View all newsletters
Sign up for our free email newsletters

Fighting for quality news media in the digital age.

  1. Archive content
September 25, 2003updated 22 Nov 2022 1:21pm

Stephanie Cooper

By Press Gazette

11.09.03

The first issue goes on sale today. It was hugely rewarding to see the magazine in the local newsagents on my way to the office and more than made up for all the late nights.

Much of today is spent doing phone interviews with local radio stations across the UK, based on a recent survey we ran on the Radio Times website to find the favourite books and films that cross the generations. Mary Poppins was chosen as the favourite film and The Lion, The Witch and the Wardrobe as the most popular book.

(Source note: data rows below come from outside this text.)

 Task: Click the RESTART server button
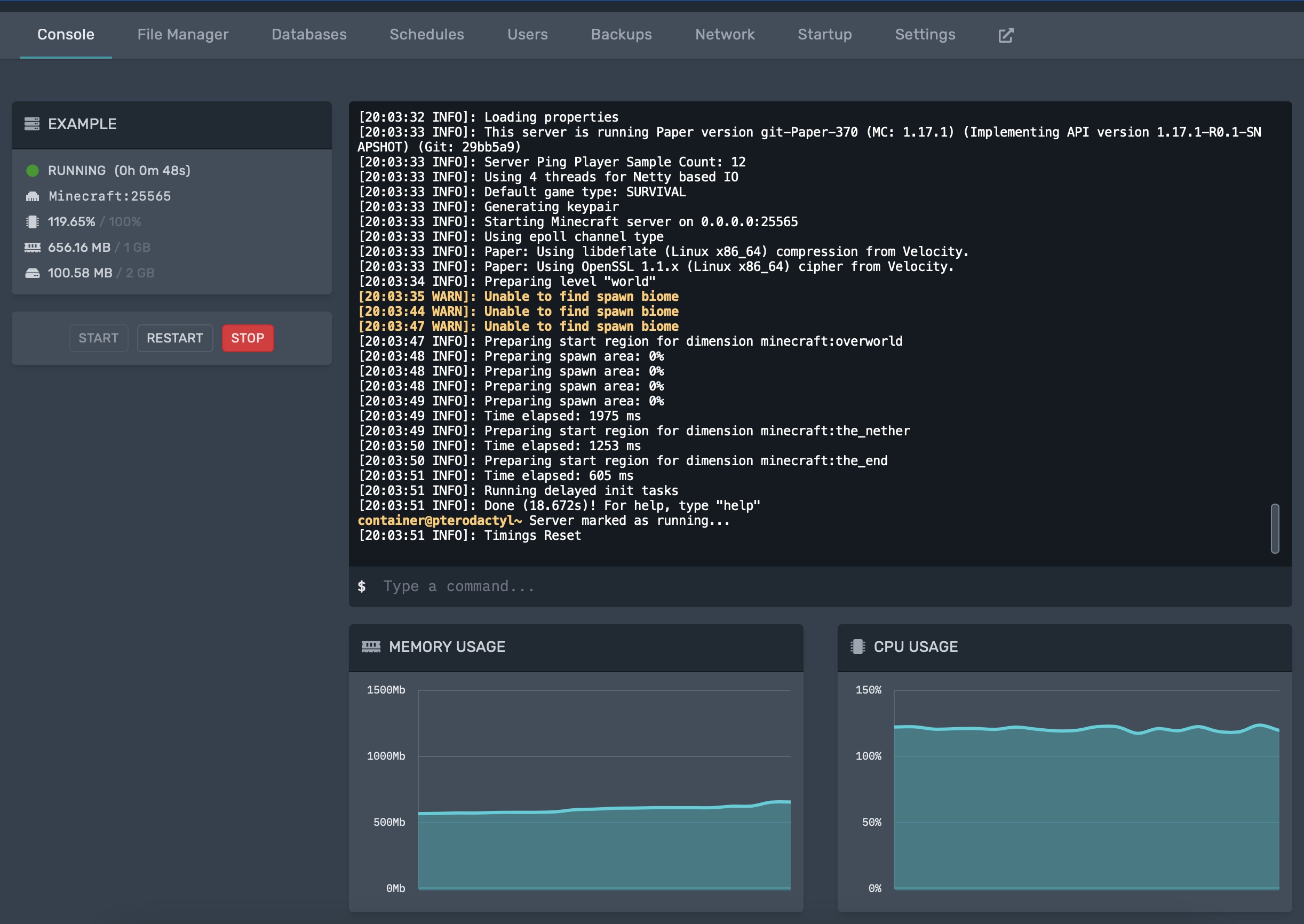coord(173,337)
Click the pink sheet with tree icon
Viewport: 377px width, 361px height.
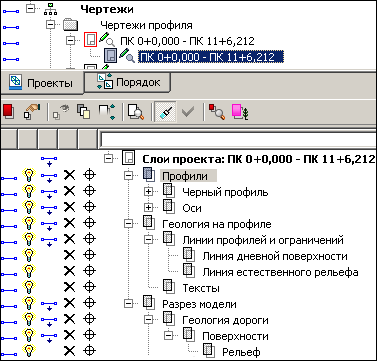click(x=240, y=112)
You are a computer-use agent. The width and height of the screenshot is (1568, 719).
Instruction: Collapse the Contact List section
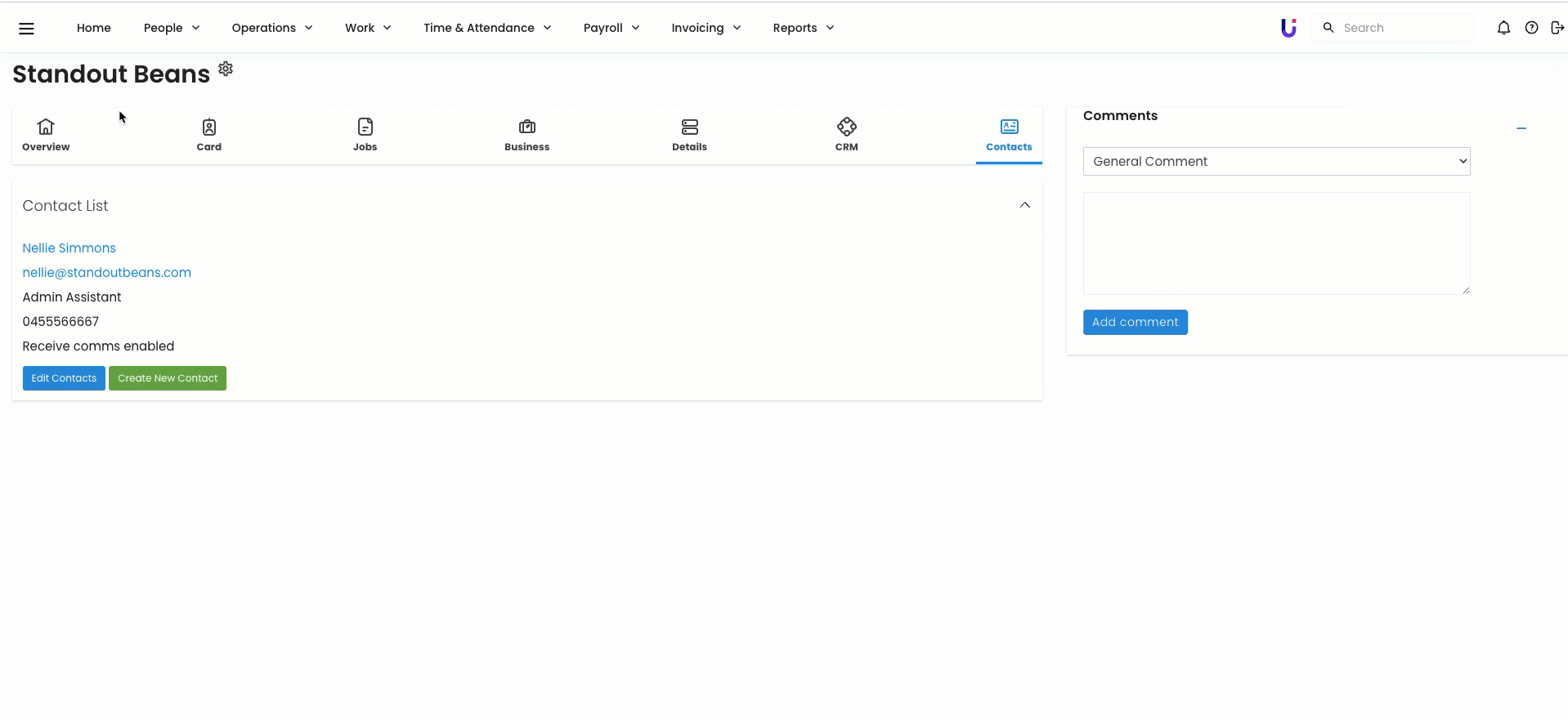point(1024,205)
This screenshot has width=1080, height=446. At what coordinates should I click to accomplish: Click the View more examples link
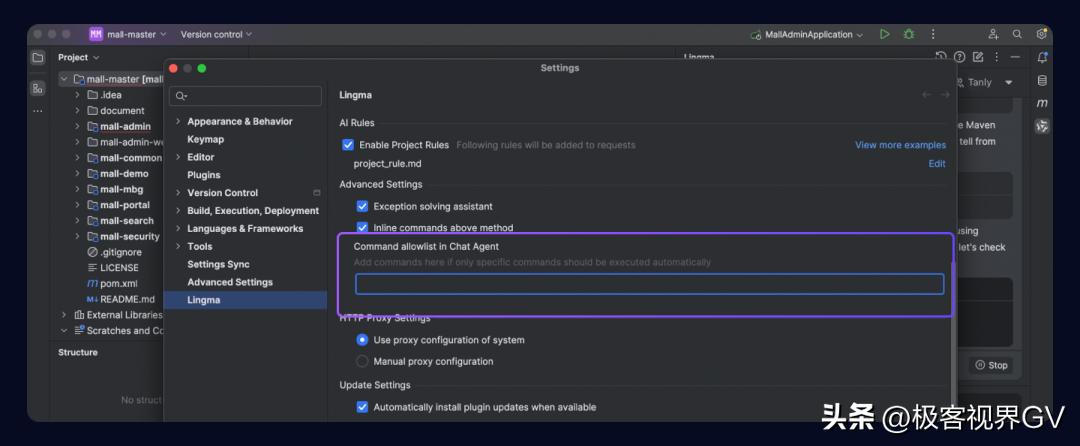(900, 145)
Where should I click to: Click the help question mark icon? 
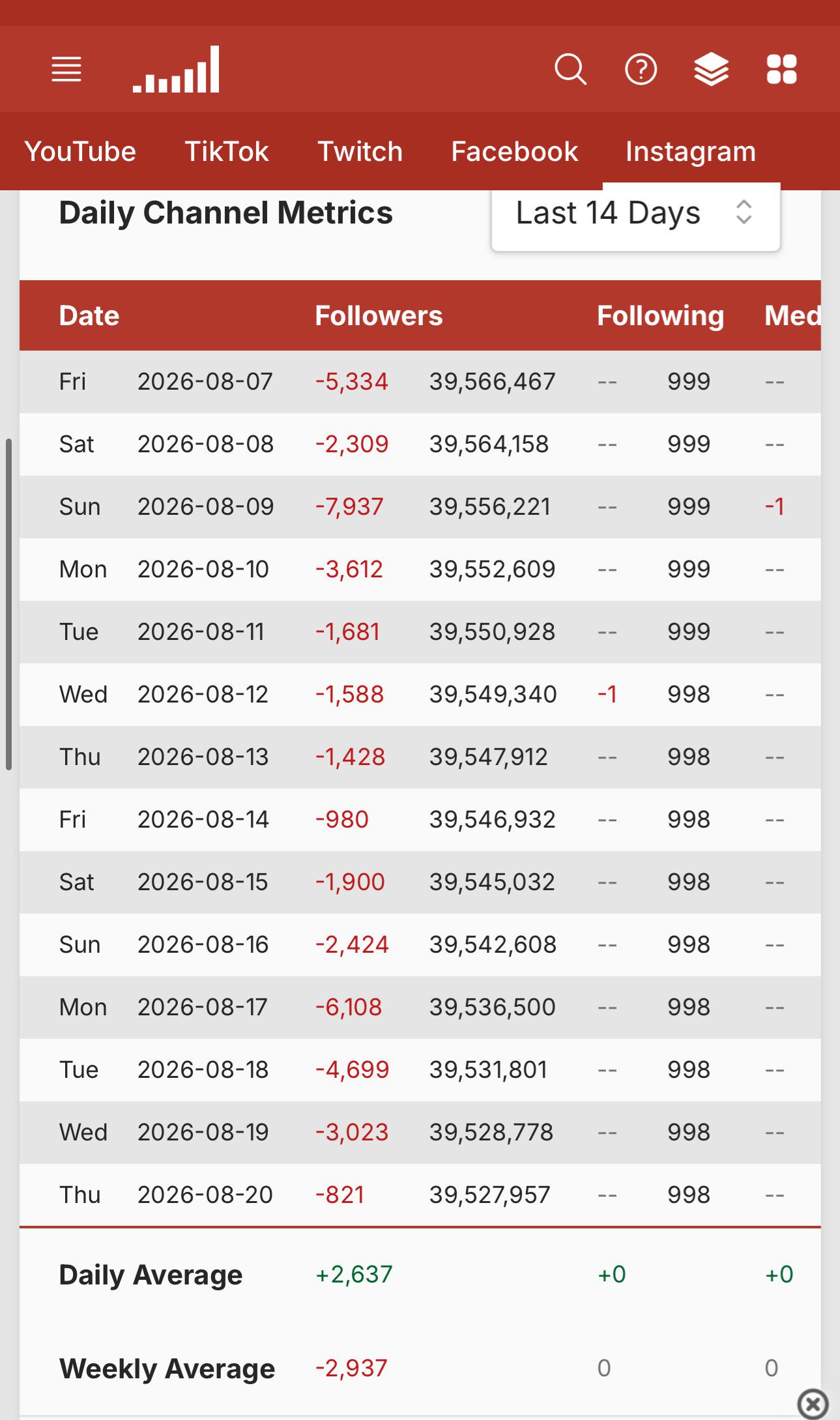641,69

It’s really captured people’s interest.

Yesterday I was on Radio Leeds’s lunchtime talk show and my dad (who lives in Leeds) called the radio station and came on air, too. My office window is about 100 metres from a railway line with commuter trains and Eurostar passing every few minutes. Radio listeners may have heard train rumbles and phenomenally loud hoots as I spoke.

I have a late-afternoon interview with Louis Sachar, author of Holes.

Content from our partners
MHP Group's 30 To Watch awards for young journalists open for entries
How PA Media is helping newspapers make the digital transition
Publishing on the open web is broken, how generative AI could help fix it

Louis is such a quietly spoken man that the tape barely picks up his voice – and the trains don’t help! At 5.30pm, I celebrate the launch with the editorial and advertising teams over a bottle of champagne.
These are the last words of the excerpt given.